There is a black woman here who ranks high as an improvisatrice; every passing event, every one who is so unfortunate as to incur her displeasure, is made the subject of her verse. A slave, an industrious man, to whom she does not bear a very friendly feeling, had the misfortune, a short time ago, to be robbed of a bag in which he had been hoarding some doubloons towards the purchase of his freedom.
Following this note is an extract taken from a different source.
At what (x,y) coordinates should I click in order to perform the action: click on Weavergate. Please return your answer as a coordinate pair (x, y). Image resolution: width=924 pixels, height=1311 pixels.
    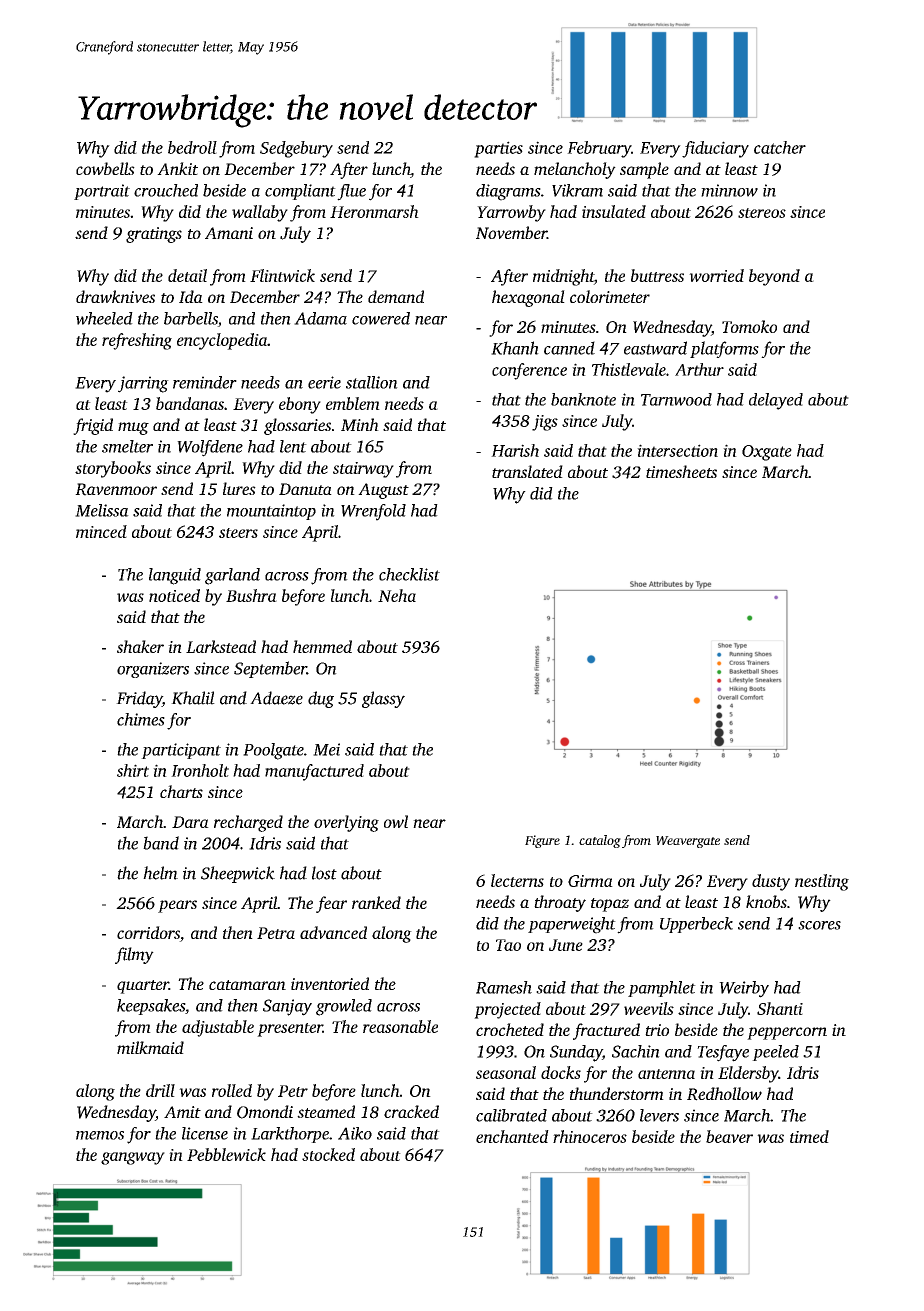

All pitied the poor fellow; when he one day came up to me in tears, saying that no one would credit his story since Piny had been making a song upon him, which had got all over Hamilton; and when he attempted to enquire after his doubloons, the negroes answered him by singing this song. These verses are of course very uncouth, but possess a great deal of wit.

A singular circumstance occurred a short time since. A slave, after having obtained his own freedom by his industry, went to his master to purchase his wife. When her owner offered to give him her deed of manumission, the man positively refused to have one drawn up: and thus the wife is literally her husband's slave. Surely, if slavery knew no other evil, the abuse of such a power as this would prove the iniquity of the system.

It is a great misfortune to a slave if he happens to be married to a free woman. His time is of course his master's, and yet he must find a house, food and clothing for his wife and family. There is a poor man here, a native North American Indian, who is in this situation, and his family are consequently in great poverty.

Several persons have given freedom to their slaves-oftenest I think to a female. But should the poor woman happen to marry a slave, she is in most cases a sufferer, as all her children are of course free, and dependent upon her for support.

From the 1840s, there has been a steady immigration from Portuguese Atlantic islands, and there has been a considerable immigration during the 20th Century from the British Isles, the British West Indies, the United States, and Canada, among other areas, often causing culture clashes over the perceived treatment of women by men of various demographic groups (with Bermudians sometimes perceiving West Indian and Portuguese immigrants as patriarchal, or even misogynistic). Jennifer M. Smith, the second female Premier of Bermuda, observed that her sex had not been a barrier to her political ascension because "Bermuda is a very matriarchal society, while other Caribbean islands are patriarchal.

In 1923 the Bermuda Women's Suffrage Society was founded. Women's suffrage was finally granted in 1944.